LAX rules allowing houses to be demolished before councils find out what will replace them are leaving gap-toothed streets and undermining Vincent’s heritage streetscapes, says mayor John Carey.

Until last year developers needed plans on the table before councils would approve a demolition. The law aimed to prevent blocks lying vacant, attracting rubbish, vandalism, and generally bringing the tone of the street down.

Mr Carey says removing that protection could leave more streets with ugly gaps, despite the council introducing hard-fought character protection areas which were designed to give residents the change to preserve streetscapes they way they are.

“[It’s] weakened our character protection areas, because you can just demolish without submitting plans, whereas if we had the old regime you’d have to submit plans and those plans would have to be in alignment with the character retention area,” Mr Carey said.

• Mayor John Carey and Harley Street’s Roz Hughes, Janine Wells and Toni Gibbs lament the new gap in their old-style streetscape. They fear it’s a long-term neighbour now. Photo by Steve Grant

• Mayor John Carey and Harley Street’s Roz Hughes, Janine Wells and Toni Gibbs lament the new gap in their old-style streetscape. They fear it’s a long-term neighbour now. Photo by
Steve Grant

Critical issue

He says the council would be stuck between a rock and a hard place; if it rejected a development application it could result in an ugly empty block for years.

“This is a critical issue and we want it to be changed,” Mr Carey says. “We’ll be going to the WA planning commission and the minister seeking a change.”

It’s already come to a head on Harley Street.
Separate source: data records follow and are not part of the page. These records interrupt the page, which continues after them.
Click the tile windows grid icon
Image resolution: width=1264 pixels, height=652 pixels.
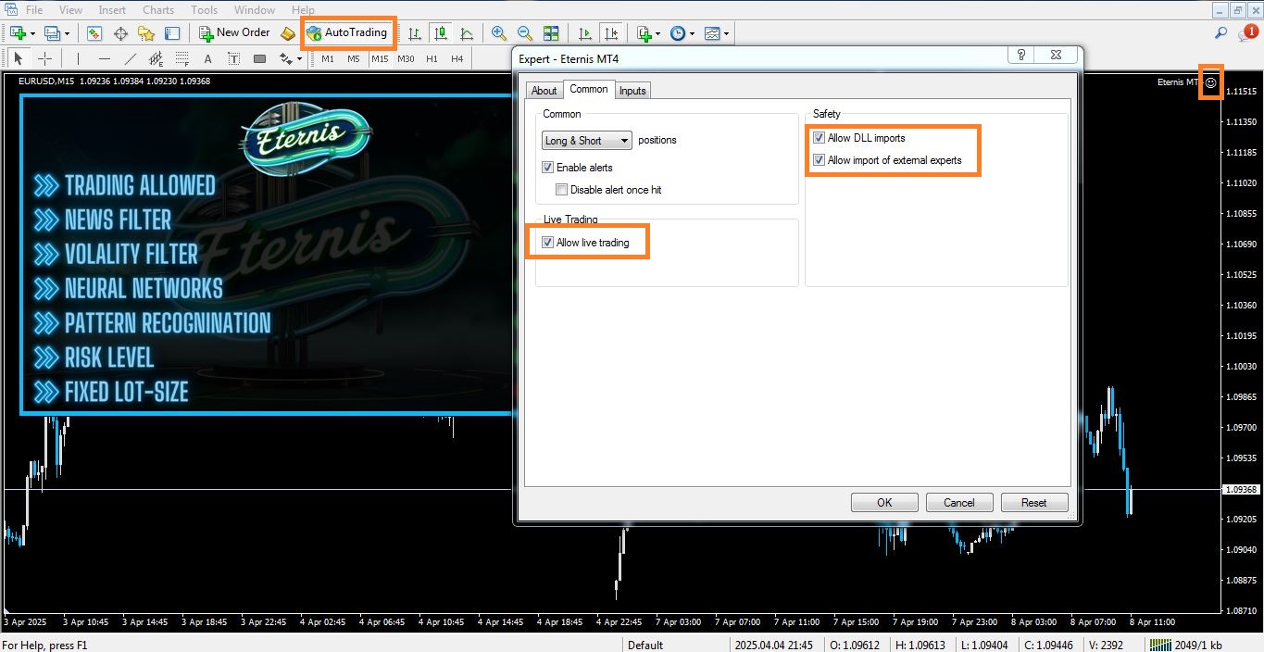click(x=551, y=33)
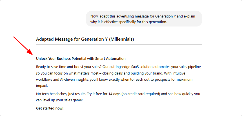Click 'No tech headaches, just results.' sentence
Screen dimensions: 242x116
tap(61, 94)
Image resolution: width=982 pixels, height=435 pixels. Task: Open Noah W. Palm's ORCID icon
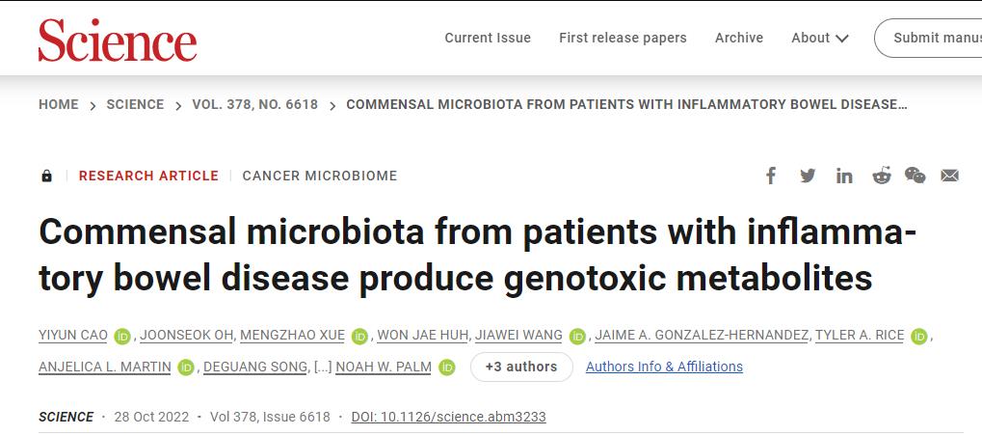coord(446,367)
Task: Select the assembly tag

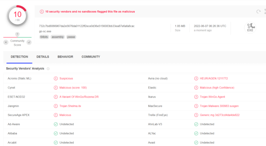Action: click(57, 37)
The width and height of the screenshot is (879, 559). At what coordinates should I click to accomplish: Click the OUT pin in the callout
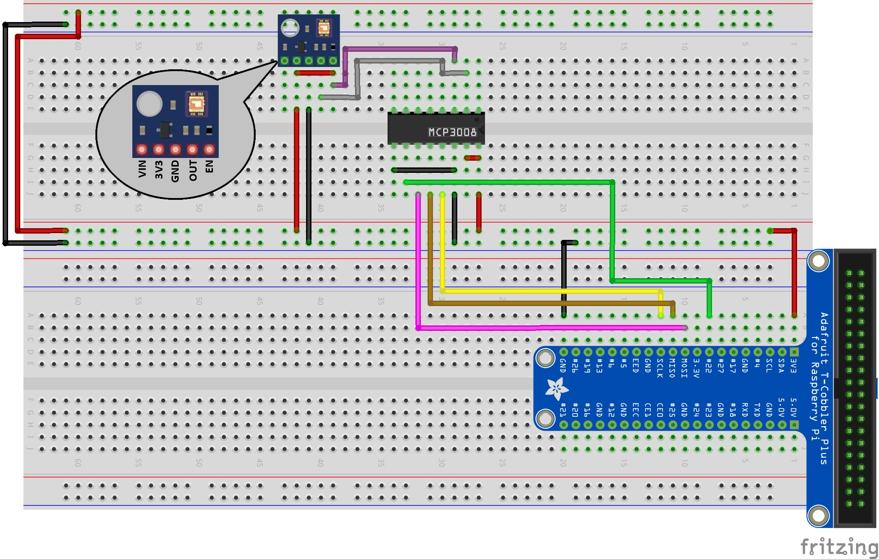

Locals were in the planning stages of applying a streetscape protection area, but the owners of number 14 have demolished, making for a gap-tooth smile in the street.

They went to the council with a new plan for a two-storey house that was roundly condemned by neighbours.

Resident and former ABC broadcaster Verity James told Vincent councillors lovely Harley Street was getting the “architecture of crapola” creeping in.

The mayor, a fellow ex-journo, told her “Verity I’m going to have to call to order on that”.

The council rejected the designs “due to the adverse impact they would have on the streetscape and surrounding properties”.

The owner’s appealing to the state administrative tribunal, but as that lengthy process drags out everyone’s stuck with an empty block.